**Task item:** Within the records below, repeat each line exactly but keep every picture out of the copy.

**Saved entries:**
········
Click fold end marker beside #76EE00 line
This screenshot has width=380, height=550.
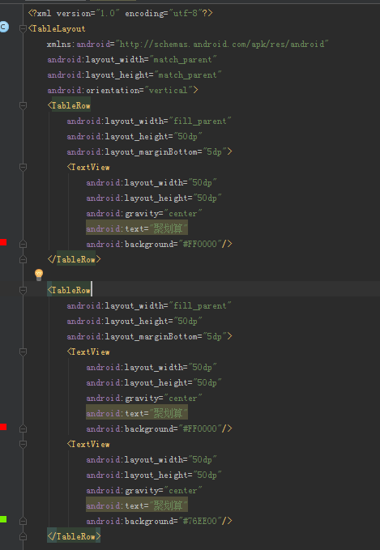point(23,521)
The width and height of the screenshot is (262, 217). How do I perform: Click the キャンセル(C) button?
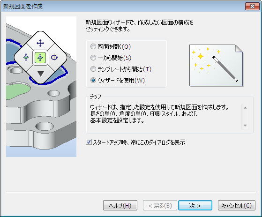237,205
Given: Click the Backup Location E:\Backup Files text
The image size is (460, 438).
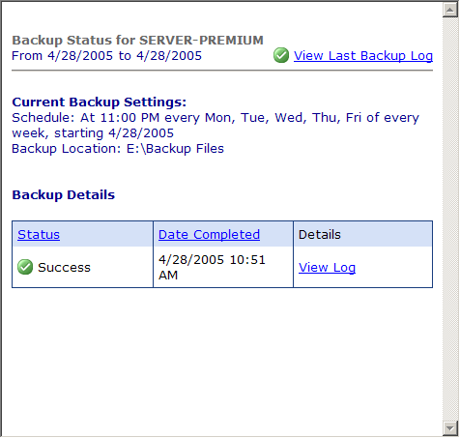Looking at the screenshot, I should point(118,149).
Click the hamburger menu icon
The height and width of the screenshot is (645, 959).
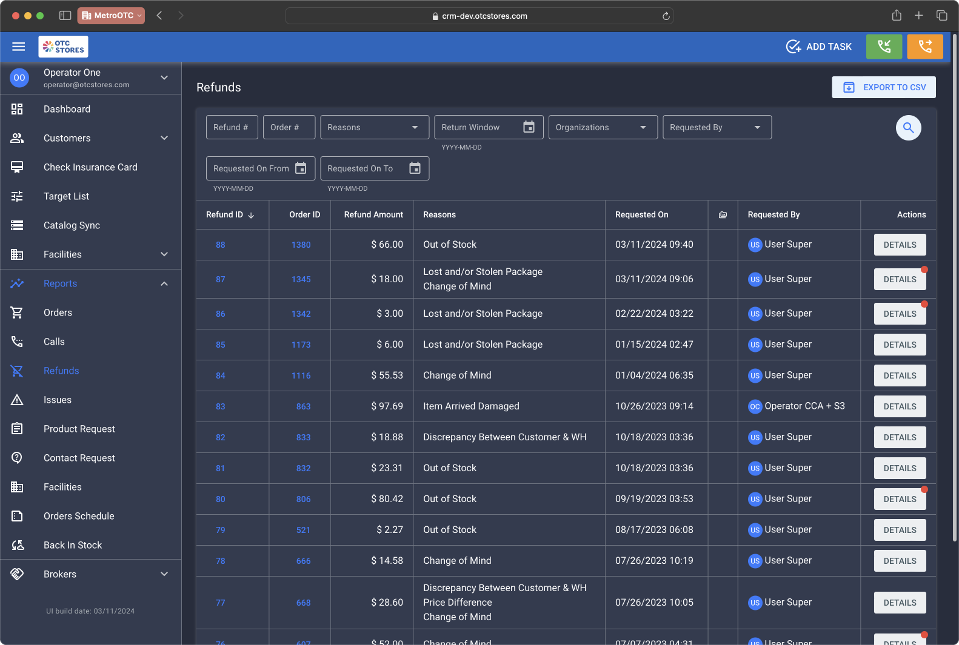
········
**Task solution:**
Click fold end marker beside #76EE00 line
This screenshot has width=380, height=550.
point(23,521)
The width and height of the screenshot is (262, 217). How do I perform: Click the キャンセル(C) button?
237,205
Given: Click the Backup Location E:\Backup Files text
The image size is (460, 438).
Looking at the screenshot, I should point(118,149).
Click the hamburger menu icon
The height and width of the screenshot is (645, 959).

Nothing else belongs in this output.